Beschlagnahmter Luxuswagen in Witten: Illegales Tuning macht 109 Dezibel Lärm
Marlene SeifertBeschlagnahmter Luxuswagen in Witten: Illegales Tuning macht 109 Dezibel Lärm
Luxusauto in Witten beschlagnahmt: Illegale Tuning-Maßnahmen sorgen für extrem hohen Lärmpegel
In Witten haben Beamte einen Hochleistungswagen sichergestellt, nachdem festgestellt wurde, dass das Fahrzeug durch illegale Umbauten extrem laute Geräusche verursachte. Der auf der Holbeinstraße in einem Halteverbot abgestellte Wagen erreichte bei einer Messung 109 Dezibel – deutlich über dem gesetzlich zulässigen Grenzwert von 82 dB. Die Behörden haben Ermittlungen zu den vorgenommenen Veränderungen sowie den Angaben des Besitzers zum Motor eingeleitet.
Erstmals aufgefallen war das Auto in einer gesperrten Parkzone, woraufhin lokale Polizisten die Kontrolle durchführten.
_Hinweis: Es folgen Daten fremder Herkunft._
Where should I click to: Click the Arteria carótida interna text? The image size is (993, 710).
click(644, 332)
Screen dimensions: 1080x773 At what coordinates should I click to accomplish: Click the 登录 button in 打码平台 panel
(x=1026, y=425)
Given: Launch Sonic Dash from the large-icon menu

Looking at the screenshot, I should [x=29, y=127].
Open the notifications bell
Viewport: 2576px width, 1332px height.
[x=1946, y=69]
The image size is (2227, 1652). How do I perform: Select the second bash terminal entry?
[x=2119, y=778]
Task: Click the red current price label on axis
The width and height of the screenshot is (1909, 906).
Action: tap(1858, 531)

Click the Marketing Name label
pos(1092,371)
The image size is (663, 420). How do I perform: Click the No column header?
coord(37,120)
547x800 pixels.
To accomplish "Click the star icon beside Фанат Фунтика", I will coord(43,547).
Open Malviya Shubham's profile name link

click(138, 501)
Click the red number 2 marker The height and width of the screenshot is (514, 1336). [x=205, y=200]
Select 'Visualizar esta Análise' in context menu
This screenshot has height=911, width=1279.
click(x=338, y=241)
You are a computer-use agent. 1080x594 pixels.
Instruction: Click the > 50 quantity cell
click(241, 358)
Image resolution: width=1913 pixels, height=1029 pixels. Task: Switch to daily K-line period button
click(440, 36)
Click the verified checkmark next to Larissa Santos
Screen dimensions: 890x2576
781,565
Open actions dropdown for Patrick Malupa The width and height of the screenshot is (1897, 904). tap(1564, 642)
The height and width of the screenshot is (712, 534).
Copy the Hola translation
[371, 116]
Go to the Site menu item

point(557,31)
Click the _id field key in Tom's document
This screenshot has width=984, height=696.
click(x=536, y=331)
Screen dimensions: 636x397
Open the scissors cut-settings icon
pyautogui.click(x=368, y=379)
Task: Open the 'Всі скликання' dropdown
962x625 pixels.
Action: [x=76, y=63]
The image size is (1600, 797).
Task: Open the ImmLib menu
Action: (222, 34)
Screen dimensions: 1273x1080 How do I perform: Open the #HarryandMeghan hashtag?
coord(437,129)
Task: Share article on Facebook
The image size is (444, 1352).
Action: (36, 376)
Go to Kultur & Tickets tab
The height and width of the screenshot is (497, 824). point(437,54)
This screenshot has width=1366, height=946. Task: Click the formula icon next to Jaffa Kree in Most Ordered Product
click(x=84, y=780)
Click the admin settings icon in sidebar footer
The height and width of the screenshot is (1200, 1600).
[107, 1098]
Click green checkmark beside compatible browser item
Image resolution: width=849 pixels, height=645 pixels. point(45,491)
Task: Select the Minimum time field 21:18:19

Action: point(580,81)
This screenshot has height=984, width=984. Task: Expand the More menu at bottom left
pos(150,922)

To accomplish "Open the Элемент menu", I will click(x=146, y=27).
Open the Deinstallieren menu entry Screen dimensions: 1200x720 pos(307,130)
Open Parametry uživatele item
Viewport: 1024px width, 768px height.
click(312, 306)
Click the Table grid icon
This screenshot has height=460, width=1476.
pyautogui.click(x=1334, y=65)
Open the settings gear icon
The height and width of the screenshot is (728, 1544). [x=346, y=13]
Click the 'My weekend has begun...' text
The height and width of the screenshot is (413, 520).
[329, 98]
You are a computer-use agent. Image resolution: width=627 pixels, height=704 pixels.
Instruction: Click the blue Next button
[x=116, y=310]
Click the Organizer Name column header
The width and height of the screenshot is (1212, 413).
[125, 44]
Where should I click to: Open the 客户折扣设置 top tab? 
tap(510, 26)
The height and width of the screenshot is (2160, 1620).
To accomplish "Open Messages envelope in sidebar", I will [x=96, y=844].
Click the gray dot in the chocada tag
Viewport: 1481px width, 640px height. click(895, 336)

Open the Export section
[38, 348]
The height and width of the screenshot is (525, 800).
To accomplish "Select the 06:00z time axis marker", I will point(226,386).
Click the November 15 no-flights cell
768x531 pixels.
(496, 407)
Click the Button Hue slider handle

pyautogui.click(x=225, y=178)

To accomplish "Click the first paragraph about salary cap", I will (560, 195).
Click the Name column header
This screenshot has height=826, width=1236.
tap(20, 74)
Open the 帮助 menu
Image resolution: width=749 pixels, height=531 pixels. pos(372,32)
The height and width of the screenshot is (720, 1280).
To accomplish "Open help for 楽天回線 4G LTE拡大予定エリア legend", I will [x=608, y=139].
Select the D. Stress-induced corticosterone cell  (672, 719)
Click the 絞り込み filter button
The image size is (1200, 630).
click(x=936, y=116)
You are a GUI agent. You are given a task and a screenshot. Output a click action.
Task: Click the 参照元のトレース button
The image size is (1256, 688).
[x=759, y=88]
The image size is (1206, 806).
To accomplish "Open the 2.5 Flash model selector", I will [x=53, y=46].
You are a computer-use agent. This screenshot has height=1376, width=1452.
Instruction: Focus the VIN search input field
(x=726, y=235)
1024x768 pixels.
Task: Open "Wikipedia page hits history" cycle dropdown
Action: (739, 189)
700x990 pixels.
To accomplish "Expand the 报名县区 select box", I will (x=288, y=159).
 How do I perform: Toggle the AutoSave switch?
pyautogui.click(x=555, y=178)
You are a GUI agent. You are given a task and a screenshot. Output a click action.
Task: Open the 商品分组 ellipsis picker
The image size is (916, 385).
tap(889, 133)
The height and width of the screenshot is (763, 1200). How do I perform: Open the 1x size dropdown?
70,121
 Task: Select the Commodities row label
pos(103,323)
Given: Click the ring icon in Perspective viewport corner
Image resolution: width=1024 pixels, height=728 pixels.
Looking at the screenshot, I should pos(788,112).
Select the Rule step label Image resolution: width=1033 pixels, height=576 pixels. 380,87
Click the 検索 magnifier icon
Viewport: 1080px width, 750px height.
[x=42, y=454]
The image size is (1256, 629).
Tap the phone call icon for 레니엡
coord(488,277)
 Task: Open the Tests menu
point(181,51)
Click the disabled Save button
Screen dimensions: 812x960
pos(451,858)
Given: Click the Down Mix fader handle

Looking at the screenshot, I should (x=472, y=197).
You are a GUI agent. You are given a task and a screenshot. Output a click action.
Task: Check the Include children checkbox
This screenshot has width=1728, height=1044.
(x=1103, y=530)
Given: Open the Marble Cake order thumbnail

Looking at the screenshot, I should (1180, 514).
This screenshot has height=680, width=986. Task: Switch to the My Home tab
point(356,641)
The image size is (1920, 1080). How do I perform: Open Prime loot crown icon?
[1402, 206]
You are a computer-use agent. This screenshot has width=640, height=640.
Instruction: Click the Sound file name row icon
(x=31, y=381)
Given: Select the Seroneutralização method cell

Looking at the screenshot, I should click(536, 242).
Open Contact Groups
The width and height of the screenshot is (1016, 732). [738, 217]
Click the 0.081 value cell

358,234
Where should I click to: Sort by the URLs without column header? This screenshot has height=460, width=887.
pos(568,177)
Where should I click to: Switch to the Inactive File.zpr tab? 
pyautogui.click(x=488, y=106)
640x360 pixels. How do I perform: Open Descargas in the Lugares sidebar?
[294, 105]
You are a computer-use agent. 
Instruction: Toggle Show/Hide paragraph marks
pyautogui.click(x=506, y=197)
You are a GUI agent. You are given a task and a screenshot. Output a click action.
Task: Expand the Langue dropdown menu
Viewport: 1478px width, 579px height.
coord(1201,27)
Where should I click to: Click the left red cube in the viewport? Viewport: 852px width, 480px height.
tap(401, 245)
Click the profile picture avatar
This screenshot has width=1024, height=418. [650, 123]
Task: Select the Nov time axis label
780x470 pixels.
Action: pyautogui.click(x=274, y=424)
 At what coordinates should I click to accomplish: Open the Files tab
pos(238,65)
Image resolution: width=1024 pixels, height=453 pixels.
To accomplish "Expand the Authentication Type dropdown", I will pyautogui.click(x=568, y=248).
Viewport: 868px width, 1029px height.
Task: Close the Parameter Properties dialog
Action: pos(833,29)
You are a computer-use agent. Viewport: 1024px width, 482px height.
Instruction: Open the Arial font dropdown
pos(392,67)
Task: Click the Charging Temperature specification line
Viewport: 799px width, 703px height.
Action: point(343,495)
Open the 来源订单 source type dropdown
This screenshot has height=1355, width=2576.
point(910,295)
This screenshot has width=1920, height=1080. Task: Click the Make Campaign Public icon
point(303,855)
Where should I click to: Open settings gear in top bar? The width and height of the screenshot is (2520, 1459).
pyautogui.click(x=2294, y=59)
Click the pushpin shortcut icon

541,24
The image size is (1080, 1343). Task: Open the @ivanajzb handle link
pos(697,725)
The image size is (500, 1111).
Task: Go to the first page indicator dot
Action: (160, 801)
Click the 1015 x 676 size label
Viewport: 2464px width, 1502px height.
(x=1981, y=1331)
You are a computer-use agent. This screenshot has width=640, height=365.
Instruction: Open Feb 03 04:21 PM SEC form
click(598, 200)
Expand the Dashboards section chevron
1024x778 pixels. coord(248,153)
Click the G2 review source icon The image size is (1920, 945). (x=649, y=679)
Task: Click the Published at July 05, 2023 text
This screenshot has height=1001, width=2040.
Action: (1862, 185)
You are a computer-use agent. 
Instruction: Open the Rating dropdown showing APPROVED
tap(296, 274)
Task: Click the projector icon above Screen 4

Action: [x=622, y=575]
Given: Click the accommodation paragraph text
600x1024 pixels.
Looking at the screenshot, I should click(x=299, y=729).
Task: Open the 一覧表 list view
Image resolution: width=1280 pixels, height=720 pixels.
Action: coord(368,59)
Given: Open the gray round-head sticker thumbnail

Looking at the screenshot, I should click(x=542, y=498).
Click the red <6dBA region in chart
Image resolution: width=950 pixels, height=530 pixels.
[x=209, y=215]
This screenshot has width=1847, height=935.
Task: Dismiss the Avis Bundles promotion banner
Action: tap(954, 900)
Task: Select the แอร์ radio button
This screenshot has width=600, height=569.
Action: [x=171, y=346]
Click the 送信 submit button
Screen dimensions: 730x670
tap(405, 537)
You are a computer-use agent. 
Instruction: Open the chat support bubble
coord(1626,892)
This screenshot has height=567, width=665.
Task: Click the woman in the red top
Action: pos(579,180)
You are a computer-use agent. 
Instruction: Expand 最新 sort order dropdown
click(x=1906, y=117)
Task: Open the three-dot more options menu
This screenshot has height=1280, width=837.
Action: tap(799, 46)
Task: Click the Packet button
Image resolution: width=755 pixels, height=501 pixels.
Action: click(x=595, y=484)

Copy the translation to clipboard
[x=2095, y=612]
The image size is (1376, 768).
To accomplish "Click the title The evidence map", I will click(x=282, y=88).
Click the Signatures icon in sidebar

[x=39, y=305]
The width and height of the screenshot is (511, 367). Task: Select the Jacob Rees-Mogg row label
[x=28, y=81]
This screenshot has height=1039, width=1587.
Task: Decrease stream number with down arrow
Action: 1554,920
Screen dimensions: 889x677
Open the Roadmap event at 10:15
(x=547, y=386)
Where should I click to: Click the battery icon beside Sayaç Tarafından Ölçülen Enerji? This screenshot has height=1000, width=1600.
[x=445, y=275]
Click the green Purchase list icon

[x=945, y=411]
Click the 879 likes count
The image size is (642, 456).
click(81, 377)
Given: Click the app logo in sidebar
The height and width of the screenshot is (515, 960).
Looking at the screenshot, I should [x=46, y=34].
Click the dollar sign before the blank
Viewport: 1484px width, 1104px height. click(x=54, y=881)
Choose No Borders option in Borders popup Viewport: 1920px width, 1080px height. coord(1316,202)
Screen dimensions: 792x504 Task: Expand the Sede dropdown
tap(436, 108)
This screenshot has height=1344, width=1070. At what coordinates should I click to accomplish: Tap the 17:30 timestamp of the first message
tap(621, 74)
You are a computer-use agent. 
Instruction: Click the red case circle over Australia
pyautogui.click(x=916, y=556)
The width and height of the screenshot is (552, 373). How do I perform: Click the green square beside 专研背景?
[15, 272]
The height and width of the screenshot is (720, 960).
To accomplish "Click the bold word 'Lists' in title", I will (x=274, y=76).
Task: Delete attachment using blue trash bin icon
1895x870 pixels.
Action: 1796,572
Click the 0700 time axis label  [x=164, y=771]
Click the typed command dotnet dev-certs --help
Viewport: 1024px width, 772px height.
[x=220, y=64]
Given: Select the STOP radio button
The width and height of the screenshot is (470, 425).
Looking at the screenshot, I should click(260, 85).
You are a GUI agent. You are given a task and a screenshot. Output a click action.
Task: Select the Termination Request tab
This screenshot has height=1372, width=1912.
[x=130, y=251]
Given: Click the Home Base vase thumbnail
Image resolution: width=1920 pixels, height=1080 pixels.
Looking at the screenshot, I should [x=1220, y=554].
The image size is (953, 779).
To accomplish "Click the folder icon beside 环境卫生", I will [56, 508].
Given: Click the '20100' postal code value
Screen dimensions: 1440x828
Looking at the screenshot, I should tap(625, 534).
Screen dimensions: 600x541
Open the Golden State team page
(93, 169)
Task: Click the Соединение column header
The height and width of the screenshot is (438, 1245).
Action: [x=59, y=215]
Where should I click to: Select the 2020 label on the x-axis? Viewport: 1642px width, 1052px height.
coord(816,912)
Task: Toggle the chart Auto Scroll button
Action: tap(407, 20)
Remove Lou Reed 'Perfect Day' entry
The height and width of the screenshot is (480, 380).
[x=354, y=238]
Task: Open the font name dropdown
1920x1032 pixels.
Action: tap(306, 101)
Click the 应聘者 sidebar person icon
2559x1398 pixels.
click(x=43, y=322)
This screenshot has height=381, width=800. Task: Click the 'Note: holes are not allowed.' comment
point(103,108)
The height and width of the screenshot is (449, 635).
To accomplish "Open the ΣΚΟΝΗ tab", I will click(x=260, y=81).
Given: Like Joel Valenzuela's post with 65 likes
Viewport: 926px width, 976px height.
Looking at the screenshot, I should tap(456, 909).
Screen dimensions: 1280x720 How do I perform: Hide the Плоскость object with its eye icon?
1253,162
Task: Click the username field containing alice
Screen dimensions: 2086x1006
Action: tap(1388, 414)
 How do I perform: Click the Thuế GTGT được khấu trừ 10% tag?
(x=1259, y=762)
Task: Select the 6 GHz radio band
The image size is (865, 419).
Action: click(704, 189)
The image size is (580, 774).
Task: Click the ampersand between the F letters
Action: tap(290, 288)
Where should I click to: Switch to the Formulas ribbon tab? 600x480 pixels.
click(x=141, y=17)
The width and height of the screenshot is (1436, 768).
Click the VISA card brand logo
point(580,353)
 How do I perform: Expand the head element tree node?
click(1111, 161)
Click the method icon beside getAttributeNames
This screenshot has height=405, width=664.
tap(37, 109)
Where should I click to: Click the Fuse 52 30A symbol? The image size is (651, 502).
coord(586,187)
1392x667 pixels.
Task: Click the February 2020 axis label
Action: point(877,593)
Dabei stellten sie fest, dass die Motorsteuerung mit optimierter Software manipuliert worden war, vermutlich um Leistung und Lärm zu erhöhen. Der Halter argumentierte, der laute Auspuff sei lediglich eine Folge des Biturbo-Motors.
Messungen bestätigten jedoch den extrem hohen Schallpegel von 109 Dezibel, der die gesetzlichen Vorgaben bei Weitem übersteigt. Nach deutscher Verkehrsordnung (§ 23 StVO) drohen bei übermäßigem Auspufflärm, der die Verkehrssicherheit gefährdet, Bußgelder, Punkte in Flensburg oder sogar ein Fahrverbot. Sollten die Umbauten zudem eine konkrete Gefahr für Leben oder Eigentum dargestellt haben, könnte dem Besitzer zusätzlich eine Strafanzeige wegen gefährlichen Eingriffs in den Straßenverkehr (§ 315b StGB) drohen.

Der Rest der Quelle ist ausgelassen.